You have to manually convert each character to binary, and then to arabic. Just kidding!  First, do have serial bash enabled in your author file? Did you set the port speed to 115k?


----------



## swizzlest (Sep 13, 2003)

Sweet! I had to move my port speed up. All the instructions I found elsewhere specified 9600 baud.
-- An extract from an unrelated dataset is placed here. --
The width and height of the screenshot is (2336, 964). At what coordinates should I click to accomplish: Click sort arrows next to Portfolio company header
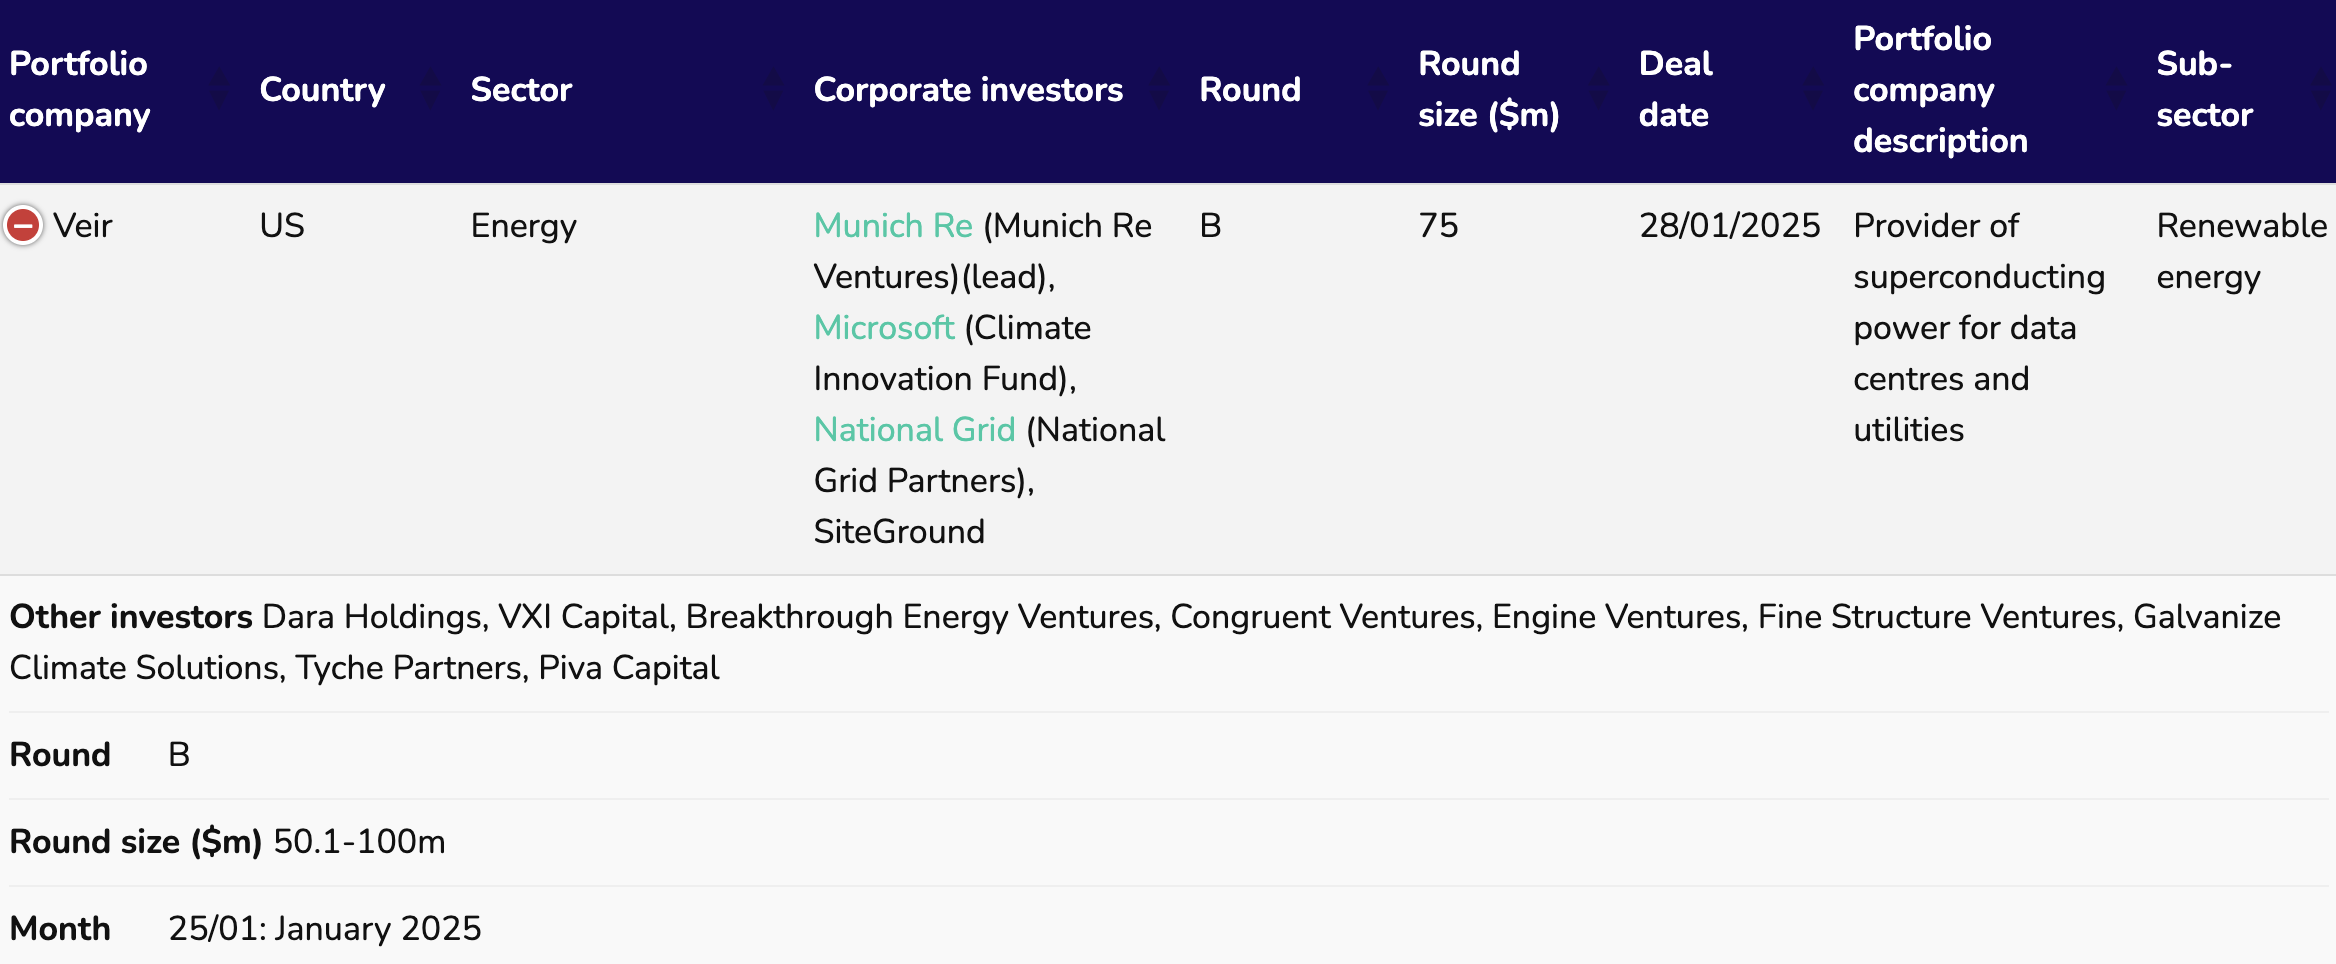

Now I'm stuck at the password....but I'm searching as we speak. 

Thanks rbautch!


----------



## swizzlest (Sep 13, 2003)

Sweet....this seems to have worked:

Snowman
11-12-2004, 10:16 AM
You want to plug the Tivo in, wait about 10 secs, then plug the serial cable in. The password is BIOS password and it seems to differ on every unit and to my knowledge, hasn't been cracked, but you shouldn't be in there anyway. What happens is the Tivo checks the serial port on bootup. If it gets any input, it prompts for a password. However, it's one of the VERY first things it does. That's why you wait about 10 seconds.


----------



## Sirshagg (Dec 27, 2001)

swizzlest said:


> Sweet! I had to move my port speed up. All the instructions I found elsewhere specified 9600 baud.
> 
> Now I'm stuck at the password....but I'm searching as we speak.
> 
> Thanks rbautch!


Can you please point me in the direction of there instructions you speak of. I have some SAS2's that I want to apply the superpatch to. The instructions talk about transfering the files to my Tivo and then running them. I've yet to find something that talks about how to do that.


----------



## BTUx9 (Nov 13, 2003)

Nobody has cracked how to determine the factory-set password, but if your tivo is hacked, you can reset it to whatever you want... instructions are at http://www.seedwiki.com/wiki/tivo_hacking_wiki/prom_menu.cfm


----------



## tintorer (Jul 14, 2006)

I am also stuck at the password screen with my serial connection.
I have a RCA DVR40 that was just hacked with PVTNet and InstantCake 6.2. Does this install have a know password?


----------



## MungoJerrie (Mar 30, 2006)

Make sure you have serial bash set up in your rc.sysinit.author file and don't hit enter when the tivo boots; by hitting enter you are entering the Prom menu - that is not the same thing as serial bash. Just let it boot (don't hit enter) and if you have serial bash set up correctly, you will see the bash prompt.


----------



## p_johnson58 (Jul 17, 2006)

Folks,

I'm a newbie here and I apologize in advance if this question belongs in a different thread. 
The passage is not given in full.